(Collected data)
####################
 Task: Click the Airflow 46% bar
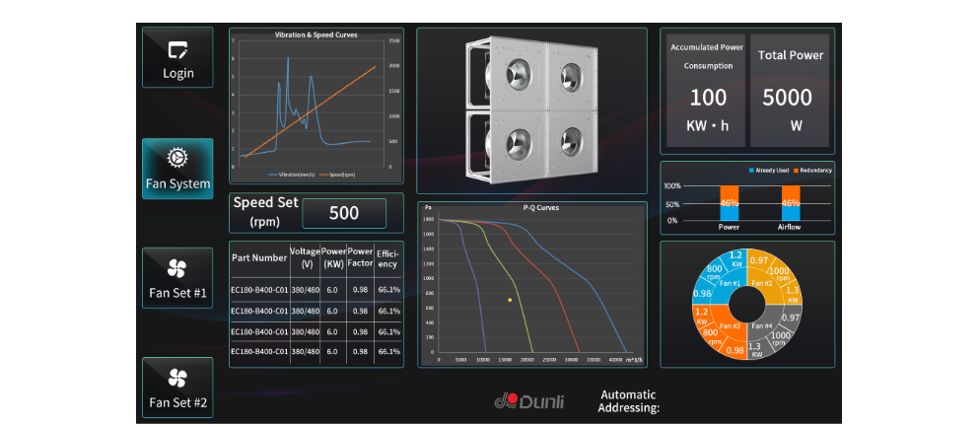pyautogui.click(x=791, y=203)
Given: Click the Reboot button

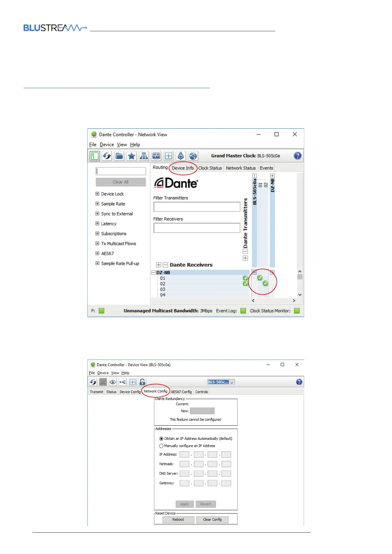Looking at the screenshot, I should click(178, 519).
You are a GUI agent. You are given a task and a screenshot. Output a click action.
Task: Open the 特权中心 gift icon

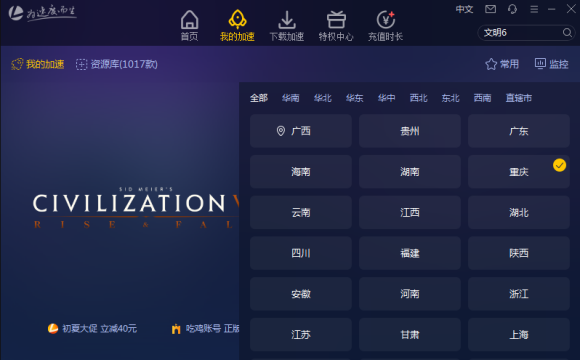tap(336, 20)
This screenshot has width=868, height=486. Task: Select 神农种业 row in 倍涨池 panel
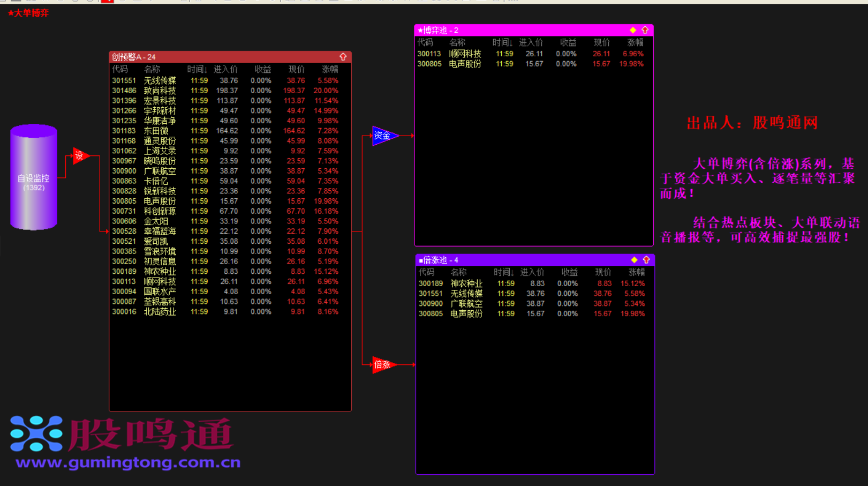pos(466,283)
####################
- **Your objective**:
Apart from its pictures, the data is to be repeated exactly.

- **Task output**:
 Task: Click the Airflow 46% bar
pyautogui.click(x=791, y=203)
Given: Click the Reboot button

Looking at the screenshot, I should click(178, 519).
You are a GUI agent. You are given a task and a screenshot. Output a click action.
Task: Open the 特权中心 gift icon

tap(336, 20)
This screenshot has width=868, height=486. Task: Select 神农种业 row in 倍涨池 panel
pos(466,283)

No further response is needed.